KING COTTON: The Importance of Cotton Production Alabama
On July 20, 1884, an early morning rain storm brought large drops of water to Montgomery, Alabama. The storm started slowly, with the rainfall increasing as morning approached. Rain fell steadily and consistently for days, so much so that flooding began to occur throughout central Alabama. Waters roared with such wrath that houses along situated along streams were swept away. The flooding caused nearly five million dollars in damage.
The flooding not only damaged homes, but it also destroyed crops, particularly cotton and tobacco. Crop production that decreased during the Civil War, resumed as farmers returned from the battle fields to fields of their own.
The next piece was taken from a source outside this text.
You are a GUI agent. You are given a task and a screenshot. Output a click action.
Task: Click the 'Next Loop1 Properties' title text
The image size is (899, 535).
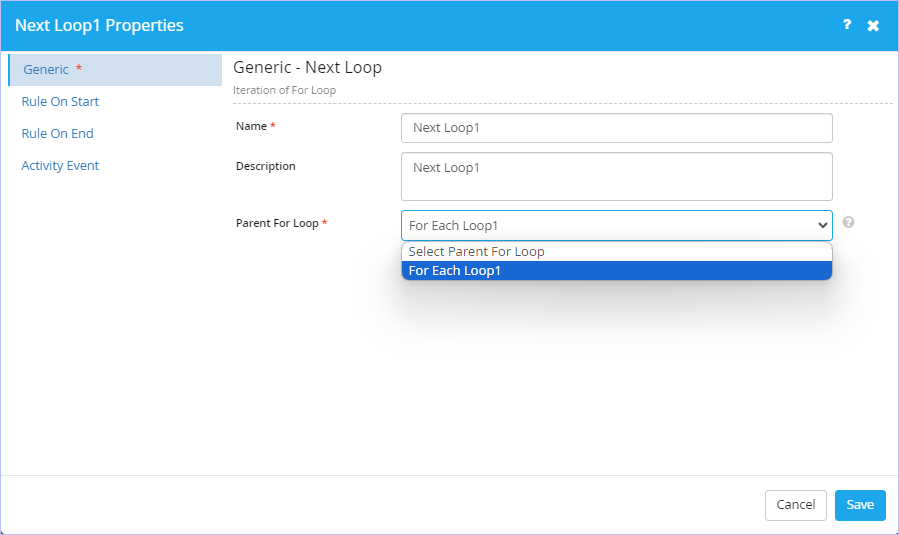[99, 25]
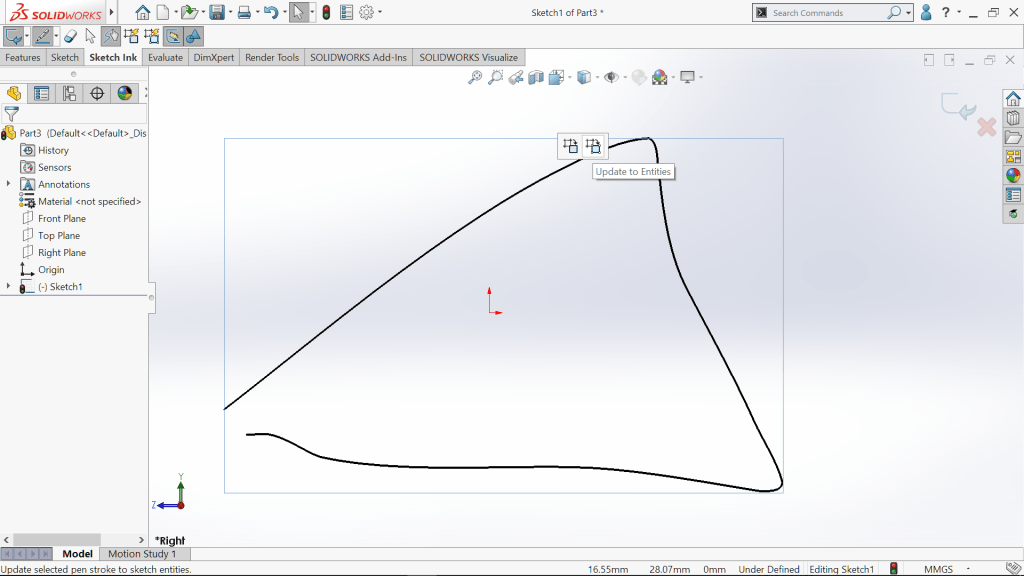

Many crops provided both sustenance and income for Alabamans. However, the flood of 1884 cut the cotton crop for the year by nearly forty thousand bales and set farmers back for the season. Due to minimal technology, only almanac's served as resources for predicting weather. To add insult to injury, a particular infestation of worms accompanied the flood of 1884, infiltrating cotton fields across Alabama making it virtually impossible to produce market-worthy cotton. State-wide production decreased by over five hundred thousand bales from 1860 to 1870. Cotton production bounced back, increasing 196 percent to 299, 814 pounds by 1880. The Great Flood of 1884 set all progress back.
Called the Great Southern Staple, Cotton was king. Conventions, associations and research dedicated to cotton numbered well into the hundreds across the South. Cotton production was difficult; weather and infestations were often unpredictable. Furthermore, despite the benefits of regional fertility, soil razed during the Civil War had yet to recover in order to generate the nutrients appropriate for cotton growth.
Industrial changes and improvements lent themselves to the greater mission of Alabama but agriculture continued to serve the southern economy. Both the New York Times and Chicago Tribune ran the story about the cyclone and subsequent flooding in Alabama. Interest from the Tribune and Times on the consequences for cotton was a testament to the importance of the South's sustaining crop.